Durante anos, a literatura registrou várias teorias
sobre motivação e estudos que associavam os processos
mentais humanos ao processamento de informação, à resolução
de problemas e à tomada de decisão nas organizações. Nesse
diapasão, estudiosos encontraram o alicerce para desenvolver o
que futuramente seria conhecido como a Psicodinâmica do
Trabalho, que se tornou uma disciplina clínica apoiada na
descrição e no conhecimento das relações entre trabalho e
saúde mental. Trata-se de uma linha de estudo que coloca o
sofrimento no centro da relação psíquica entre o homem e o
trabalho. Ela faz do sofrimento um operador da inteligibilidade
que vale, não apenas no domínio da subjetividade e do
comportamento, mas também no domínio da produtividade. O
modelo de homem construído pelos estudiosos é inteiramente
centrado no sofrimento e em seu destino, em função da situação
real de trabalho e das características inerentes à cultura
organizacional.
O grande desafio proposto pela Psicodinâmica do
Trabalho é, portanto, de reconciliar saúde mental e trabalho,
assim como se faz necessário reconciliar segurança e
produtividade. A famosa motivação para o trabalho ficaria então
“problematizada” segundo outra lógica. É possível inclusive que,
com o passar do tempo, não se faça mais referência às
categorias abstratas de Maslow, nem a qualquer outra hierarquia
universal das necessidades. O próprio conceito de motivação
seria substituído pela noção mais dinâmica de sofrimento. Essa
última traz a vantagem de articular a história individual com a
situação atual, isto é, o passado do trabalhador com os dados
reais do ambiente organizacional no qual ele está inserido.
A realidade do trabalho é um terreno propício para se
manipular o sofrimento, na esperança de que esse mesmo
sofrimento gere um ambiente favorável a descobertas e criações
socialmente e humanamente úteis. Dessa forma é que, com
efeito, o sofrimento iria adquirir um sentido. Verifica-se assim
que o sofrimento faz, também, parte da natureza humana e que
é uma variável “saudável” desde que tenha sentido. A
criatividade, por exemplo, confere sentido porque ela traz, em
contrapartida ao sofrimento, reconhecimento e identidade. E o
sentido afasta o sofrimento porque, em contrapartida ao
ressurgimento do sofrimento, permite o acesso a toda uma
história de vida onde cada inovação é diferente das outras.
Nessa perspectiva, compreende-se facilmente o erro que
significaria querer eliminar o sofrimento do trabalho.

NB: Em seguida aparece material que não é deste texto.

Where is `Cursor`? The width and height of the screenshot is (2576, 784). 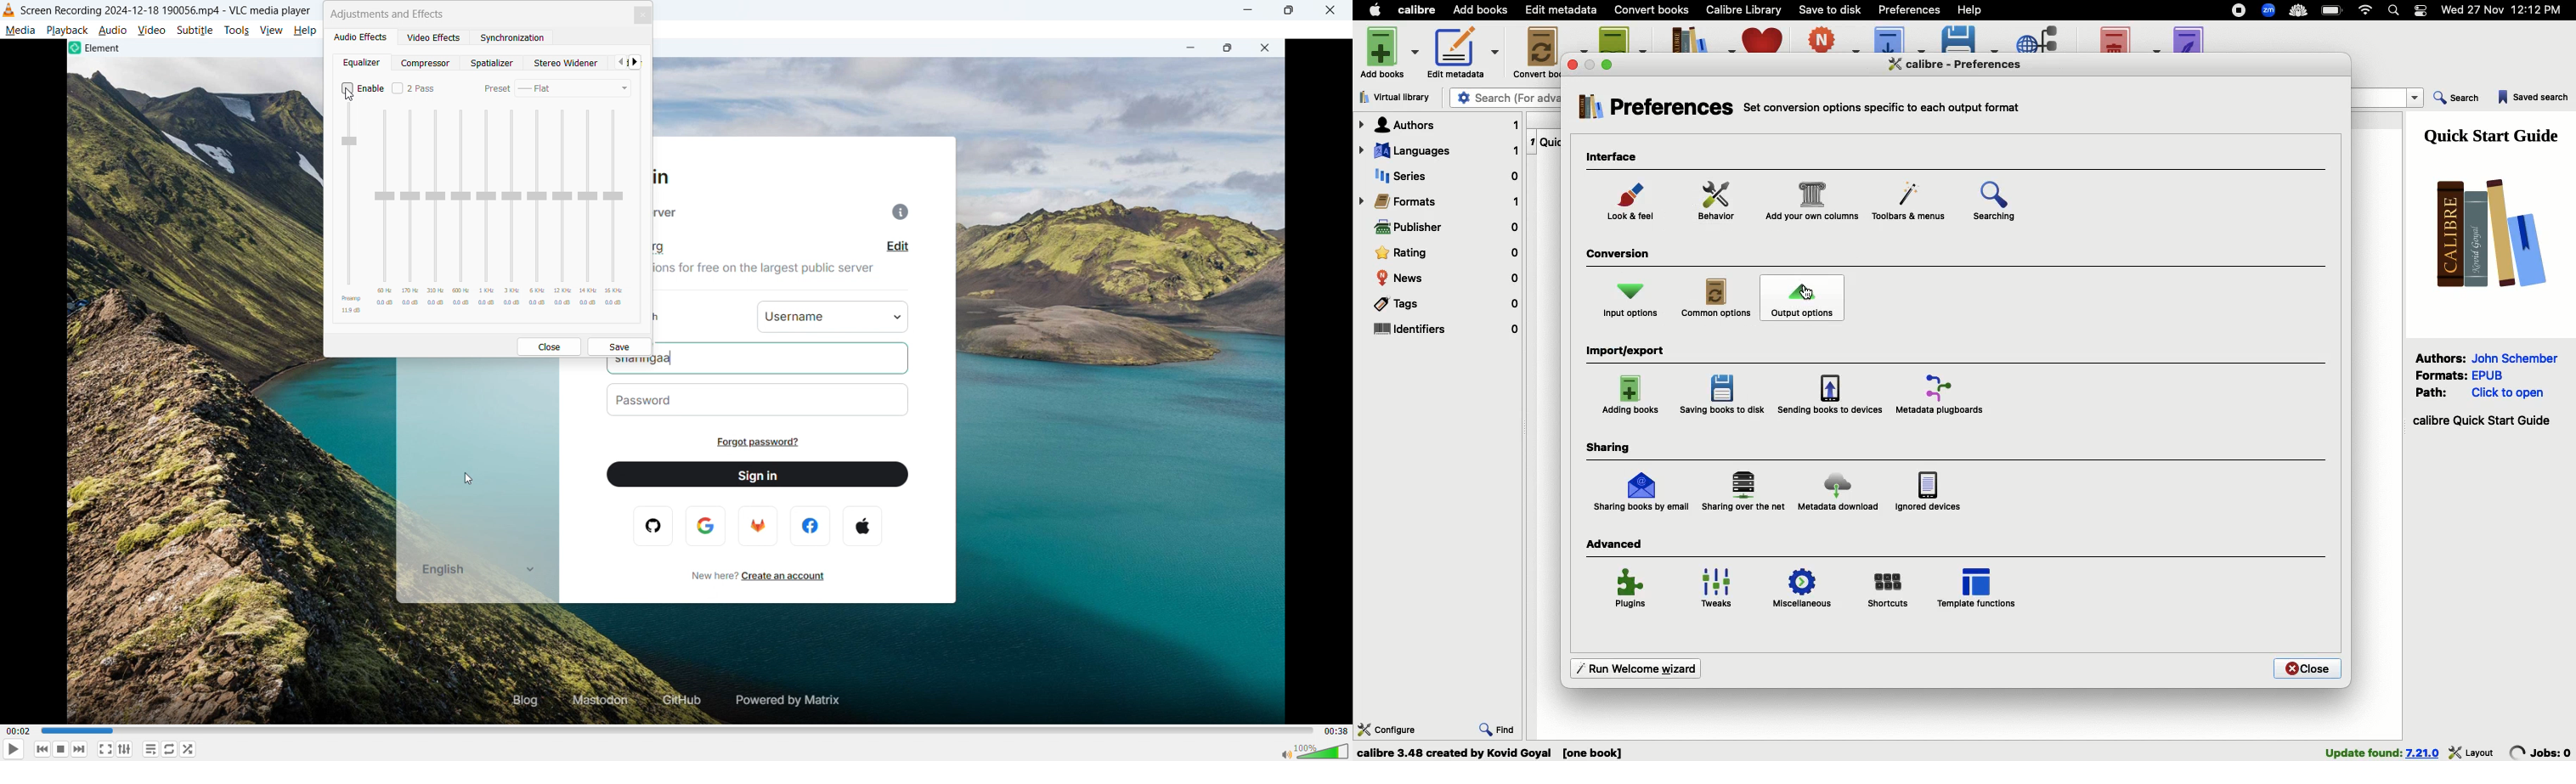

O problema posto para a Administração seria, antes,
conseguir criar condições nas quais os trabalhadores tivessem a
oportunidade de gerir, eles mesmos, seu sofrimento em proveito
de sua saúde e, consequentemente, em proveito da
produtividade. As organizações lidam com pessoas que
precisam ser ouvidas, precisam ter seu valor e esforço
reconhecidos e, mais ainda, precisam se sentir realizadas com as
atividades que exercem. Essas pessoas são indivíduos altamente
capazes que precisam estar inseridos em um ambiente
adequado para se autodesenvolverem e desenvolverem sua
automotivação.
Se o problema fundamental colocado para a
Administração é o da natureza e da gestão dos recursos
humanos, essa nova visão do sofrimento humano nas
organizações, nascida na Psicodinâmica do Trabalho, poderia
trazer importantes contribuições. A nova concepção de sujeitotrabalhador é certamente menos simples que as precedentes,
em contrapartida, ela tem a vantagem de propor, no campo do
trabalho, uma problemática que leva em consideração
conhecimentos adquiridos com a experiência clínica, o que
poderia possibilitar um redesenho da organização mais próximo
à realidade daqueles que efetivamente fazem parte dela.